* MATERIAL FOR THE TASK *
___
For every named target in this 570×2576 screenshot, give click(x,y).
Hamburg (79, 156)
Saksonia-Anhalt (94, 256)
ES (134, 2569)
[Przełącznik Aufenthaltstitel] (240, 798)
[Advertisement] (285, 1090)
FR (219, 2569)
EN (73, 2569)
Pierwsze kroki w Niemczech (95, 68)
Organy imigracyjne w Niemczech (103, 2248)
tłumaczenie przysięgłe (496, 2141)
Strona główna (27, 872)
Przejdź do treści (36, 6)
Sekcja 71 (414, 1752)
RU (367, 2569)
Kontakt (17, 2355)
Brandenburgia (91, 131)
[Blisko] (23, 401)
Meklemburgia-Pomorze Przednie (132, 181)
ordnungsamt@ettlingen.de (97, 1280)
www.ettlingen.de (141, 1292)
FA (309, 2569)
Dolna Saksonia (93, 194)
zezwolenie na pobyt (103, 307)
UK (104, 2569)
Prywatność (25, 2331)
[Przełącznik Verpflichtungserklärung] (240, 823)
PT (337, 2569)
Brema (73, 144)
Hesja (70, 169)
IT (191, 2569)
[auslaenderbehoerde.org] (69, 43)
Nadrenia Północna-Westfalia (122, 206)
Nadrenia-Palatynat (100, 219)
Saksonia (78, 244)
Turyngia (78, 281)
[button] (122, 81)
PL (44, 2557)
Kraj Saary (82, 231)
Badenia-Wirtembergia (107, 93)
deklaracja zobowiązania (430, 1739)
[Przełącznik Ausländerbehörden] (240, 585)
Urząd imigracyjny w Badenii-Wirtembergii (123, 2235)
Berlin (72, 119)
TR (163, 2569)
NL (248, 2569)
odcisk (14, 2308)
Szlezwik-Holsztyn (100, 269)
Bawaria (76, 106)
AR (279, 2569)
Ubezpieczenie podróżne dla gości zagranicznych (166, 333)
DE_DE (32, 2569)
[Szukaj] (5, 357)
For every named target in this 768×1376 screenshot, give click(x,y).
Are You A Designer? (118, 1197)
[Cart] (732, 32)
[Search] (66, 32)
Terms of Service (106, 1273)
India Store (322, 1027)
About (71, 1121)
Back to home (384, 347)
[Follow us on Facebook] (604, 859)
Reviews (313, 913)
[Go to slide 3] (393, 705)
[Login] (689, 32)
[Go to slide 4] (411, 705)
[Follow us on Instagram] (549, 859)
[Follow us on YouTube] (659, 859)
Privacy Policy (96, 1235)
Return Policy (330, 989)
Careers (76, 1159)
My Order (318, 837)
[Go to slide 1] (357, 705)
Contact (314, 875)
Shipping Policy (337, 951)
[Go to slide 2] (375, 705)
___
* TRY IT *
From the first line to the last, copy the records without alteration.

* OUTPUT FOR THIS TASK *
For every named target in this 570×2576 screenshot, give click(x,y).
Hamburg (79, 156)
Saksonia-Anhalt (94, 256)
ES (134, 2569)
[Przełącznik Aufenthaltstitel] (240, 798)
[Advertisement] (285, 1090)
FR (219, 2569)
EN (73, 2569)
Pierwsze kroki w Niemczech (95, 68)
Organy imigracyjne w Niemczech (103, 2248)
tłumaczenie przysięgłe (496, 2141)
Strona główna (27, 872)
Przejdź do treści (36, 6)
Sekcja 71 (414, 1752)
RU (367, 2569)
Kontakt (17, 2355)
Brandenburgia (91, 131)
[Blisko] (23, 401)
Meklemburgia-Pomorze Przednie (132, 181)
ordnungsamt@ettlingen.de (97, 1280)
www.ettlingen.de (141, 1292)
FA (309, 2569)
Dolna Saksonia (93, 194)
zezwolenie na pobyt (103, 307)
UK (104, 2569)
Prywatność (25, 2331)
[Przełącznik Verpflichtungserklärung] (240, 823)
PT (337, 2569)
Brema (73, 144)
Hesja (70, 169)
IT (191, 2569)
[auslaenderbehoerde.org] (69, 43)
Nadrenia Północna-Westfalia (122, 206)
Nadrenia-Palatynat (100, 219)
Saksonia (78, 244)
Turyngia (78, 281)
[button] (122, 81)
PL (44, 2557)
Kraj Saary (82, 231)
Badenia-Wirtembergia (107, 93)
deklaracja zobowiązania (430, 1739)
[Przełącznik Ausländerbehörden] (240, 585)
Urząd imigracyjny w Badenii-Wirtembergii (123, 2235)
Berlin (72, 119)
TR (163, 2569)
NL (248, 2569)
odcisk (14, 2308)
Szlezwik-Holsztyn (100, 269)
Bawaria (76, 106)
AR (279, 2569)
Ubezpieczenie podróżne dla gości zagranicznych (166, 333)
DE_DE (32, 2569)
[Szukaj] (5, 357)
For every named target in this 768×1376 screenshot, give click(x,y).
Are You A Designer? (118, 1197)
[Cart] (732, 32)
[Search] (66, 32)
Terms of Service (106, 1273)
India Store (322, 1027)
About (71, 1121)
Back to home (384, 347)
[Follow us on Facebook] (604, 859)
Reviews (313, 913)
[Go to slide 3] (393, 705)
[Login] (689, 32)
[Go to slide 4] (411, 705)
[Follow us on Instagram] (549, 859)
[Follow us on YouTube] (659, 859)
Privacy Policy (96, 1235)
Return Policy (330, 989)
Careers (76, 1159)
My Order (318, 837)
[Go to slide 1] (357, 705)
Contact (314, 875)
Shipping Policy (337, 951)
[Go to slide 2] (375, 705)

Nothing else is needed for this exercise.